購入後の技術革新に合わせ最新機能の後付けなど進化を届ける

購入後の技術革新に合わせ最新機能の後付けなど進化を届ける
KINTOのホームページより

 車の技術革新は電動化や自動車化、コネクティッド化を中心に目覚ましい進歩を遂げている。その一方で、車の使用期間は長期化しているため、その技術革新を自分の車に反映するタイミングとのギャップは広がり続けているのが現状だ。

 トヨタとKINTOはこうした状況を変えるため、ユーザーが現在乗っている車に、その後の技術革新に合わせ、ソフトウェア・ハードウェアの機能をタイムリーに提供することで、車を最新の状態に「進化」させる技術を開発し、「KINTO ファクトリー」として22年1月28日より展開している。

 KINTO ファクトリーは車を進化させる方法として、基本性能を向上させる「アップグレード」、古くなったアイテムを新品に交換する「リフォーム」、運転時のデータを元に車の設定を最適化する「パーソナライズ」の3つを用意している。

 このうち、アップグレードは「インテリジェントクリアランスソナー」、「ブラインドスポットモニター」、「リヤクロストラフィックアラート」の後付けと「パワーバックドアのキックセンサ」の追加などにより、車の安全性能を向上させることができる。

 1台の車に長く乗り続ける人が増えている現在、買替時期が延びるほど最新技術のメリットを受けられる期間は延びていく。KINTO ファクトリーは車を買い替えずに最新技術のメリットを受けられる画期的なサービスと言える。

安心とリーズナブルを実現するアップグレードとコネクティッド

安心とリーズナブルを実現するアップグレードとコネクティッド
アップグレードすることを前提にした設計で車を進化させる。

 今回、新たに開発したKINTO アンリミテッドは、この進化形と言えるものだ。車を届けた後も進化させ続けるために、KINTOのサブスクをベースに新たにトヨタの技術を駆使して「進化=アップグレード」と「見守り=コネクティッド」の2つの付加価値を提供する。

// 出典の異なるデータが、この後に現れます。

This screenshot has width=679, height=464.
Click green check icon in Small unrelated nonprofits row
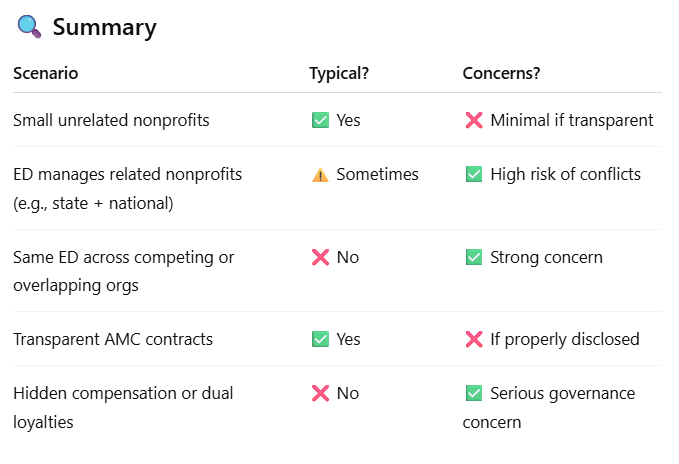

 対象の新型プリウスは従来の車とは異なり、アップグレードとコネクティッド機能を搭載し、納車後も安全と安心を届けられるように設計されている。これにより、サブスクの契約から利用を終えて返却する間に下がっていく車の価値を維持する独自の仕組みを構築。これを基盤とし、価値を維持する分をサブスクの月額利用料の引き下げに予め充当することで、リーズナブルに利用できるようにする。

 車を届けた後の進化は、契約した車にソフトウェアとハードウェアのアップグレードを行うことで実現する。ソフトウェアの最新化は、スマホのようにオンラインで更新できる「OTA=Over The Air」を導入することで、衝突被害軽減ブレーキをはじめとするトヨタセーフティセンスをその都度最新に進化させる。費用はサブスクの月額利用料に含めるため追加負担はない。

 ハードウェアのアップグレードは施工時間がかかるために実現が難しいとされてきたが、アップグレードを想定して配線の調整やセンサーの取り付けなど、納車後の後付けに必要な施工作業の大部分を車に織り込んでおく「アップグレードレディ設計」を開発。

 これにより、ブラインドスポットモニターの場合、アップグレードレディ設計がない状態と比較すると、施工作業時間は13時間から3時間へ大幅な削減が可能となり、新車契約時にオプション品を選ぶのと同じように、納車後も欲しいと思ったタイミングでハードウェアを後付けすることが可能になった。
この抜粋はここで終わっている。